If you watch “Casablanca” and “Fury,” you’ll have two very different pictures of World War II. On top of the vastly different settings, everything from technology of filmmaking, to the tone of the film, to the style of acting, to the overall messages and themes–they’re all different. Much of this is simply due to different story lines and the fact that “Casablanca” focuses on romance as well as war, but the different attitudes toward war are palpably different as one was produced 72 years before the other.
In 2014, I read multiple books on a timeline starting before WWI and ending after the Great Depression. I was fascinated at how, sticking to a timeline instead of authors or series, you could see and feel the change of society as a whole, as they entered and exited the Great War.

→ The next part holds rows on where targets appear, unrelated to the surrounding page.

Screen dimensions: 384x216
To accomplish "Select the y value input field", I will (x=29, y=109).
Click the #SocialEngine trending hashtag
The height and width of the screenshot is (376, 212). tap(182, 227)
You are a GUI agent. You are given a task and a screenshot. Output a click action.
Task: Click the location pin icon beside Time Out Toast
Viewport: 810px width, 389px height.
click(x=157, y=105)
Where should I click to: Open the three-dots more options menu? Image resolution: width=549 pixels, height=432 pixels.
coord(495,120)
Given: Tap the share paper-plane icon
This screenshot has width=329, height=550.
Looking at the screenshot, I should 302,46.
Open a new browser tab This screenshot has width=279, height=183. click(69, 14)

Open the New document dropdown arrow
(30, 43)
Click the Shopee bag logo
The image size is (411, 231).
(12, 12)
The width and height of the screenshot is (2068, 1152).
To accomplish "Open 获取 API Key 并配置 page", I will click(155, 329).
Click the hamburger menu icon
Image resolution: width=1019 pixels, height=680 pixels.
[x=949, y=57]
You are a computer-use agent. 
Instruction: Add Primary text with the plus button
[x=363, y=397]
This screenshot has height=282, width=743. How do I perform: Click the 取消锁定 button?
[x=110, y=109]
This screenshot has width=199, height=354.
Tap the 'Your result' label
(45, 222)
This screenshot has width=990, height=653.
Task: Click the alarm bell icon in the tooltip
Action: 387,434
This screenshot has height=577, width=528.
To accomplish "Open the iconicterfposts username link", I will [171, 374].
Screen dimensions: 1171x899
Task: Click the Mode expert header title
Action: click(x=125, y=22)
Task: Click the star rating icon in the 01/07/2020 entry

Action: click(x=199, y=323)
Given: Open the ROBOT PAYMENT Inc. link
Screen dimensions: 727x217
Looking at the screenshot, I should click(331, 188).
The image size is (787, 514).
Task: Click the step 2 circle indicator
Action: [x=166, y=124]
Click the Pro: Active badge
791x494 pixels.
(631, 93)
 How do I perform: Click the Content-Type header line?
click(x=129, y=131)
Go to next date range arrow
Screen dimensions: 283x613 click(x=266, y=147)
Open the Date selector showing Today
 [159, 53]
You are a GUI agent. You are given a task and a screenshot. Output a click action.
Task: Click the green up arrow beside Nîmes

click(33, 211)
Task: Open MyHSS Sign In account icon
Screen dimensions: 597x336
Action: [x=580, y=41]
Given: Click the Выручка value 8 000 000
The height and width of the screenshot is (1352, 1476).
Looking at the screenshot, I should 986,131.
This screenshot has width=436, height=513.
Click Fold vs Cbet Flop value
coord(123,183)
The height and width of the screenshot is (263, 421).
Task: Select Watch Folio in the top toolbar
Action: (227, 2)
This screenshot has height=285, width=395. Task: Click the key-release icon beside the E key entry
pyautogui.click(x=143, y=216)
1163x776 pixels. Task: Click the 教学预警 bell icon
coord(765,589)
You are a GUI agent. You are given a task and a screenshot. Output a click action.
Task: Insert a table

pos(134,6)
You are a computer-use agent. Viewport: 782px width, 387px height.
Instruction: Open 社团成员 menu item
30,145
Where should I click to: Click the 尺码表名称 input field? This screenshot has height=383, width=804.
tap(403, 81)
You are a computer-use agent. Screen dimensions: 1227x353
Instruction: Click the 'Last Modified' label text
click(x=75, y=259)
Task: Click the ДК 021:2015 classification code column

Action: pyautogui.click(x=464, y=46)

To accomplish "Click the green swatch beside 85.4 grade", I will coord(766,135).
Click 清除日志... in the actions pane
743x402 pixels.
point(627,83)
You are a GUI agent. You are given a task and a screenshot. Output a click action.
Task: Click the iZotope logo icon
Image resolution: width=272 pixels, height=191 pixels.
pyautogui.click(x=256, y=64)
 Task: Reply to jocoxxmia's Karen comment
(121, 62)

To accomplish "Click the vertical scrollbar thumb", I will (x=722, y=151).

The devastating effects can be read about in the history books, and they can be felt through fiction.
Since movies were my first love, I began to wonder if they would follow similar trends. There are a lot of things that books have that films cannot offer–an in-depth look at a character’s mind, words, using your own imagination to your advantage– to name a few. But there are also things that film can offer that books cannot–a total sensory immersion, the raw emotion as actors play out a scene as a compelling score plays in the background. They both have things to offer, and good artists, be it filmmakers or authors, play to those advantages.
I fired up my Netflix account and tried to see if I could do with films what I had done with early 19th century American literature–after all, 2 hour movies were being produced since well before WWII. To my dismay, many popular old war movies were difficult to find. I wound up subscribing to the Netflix DVD service, which has pretty much every DVD I could possibly be interested in.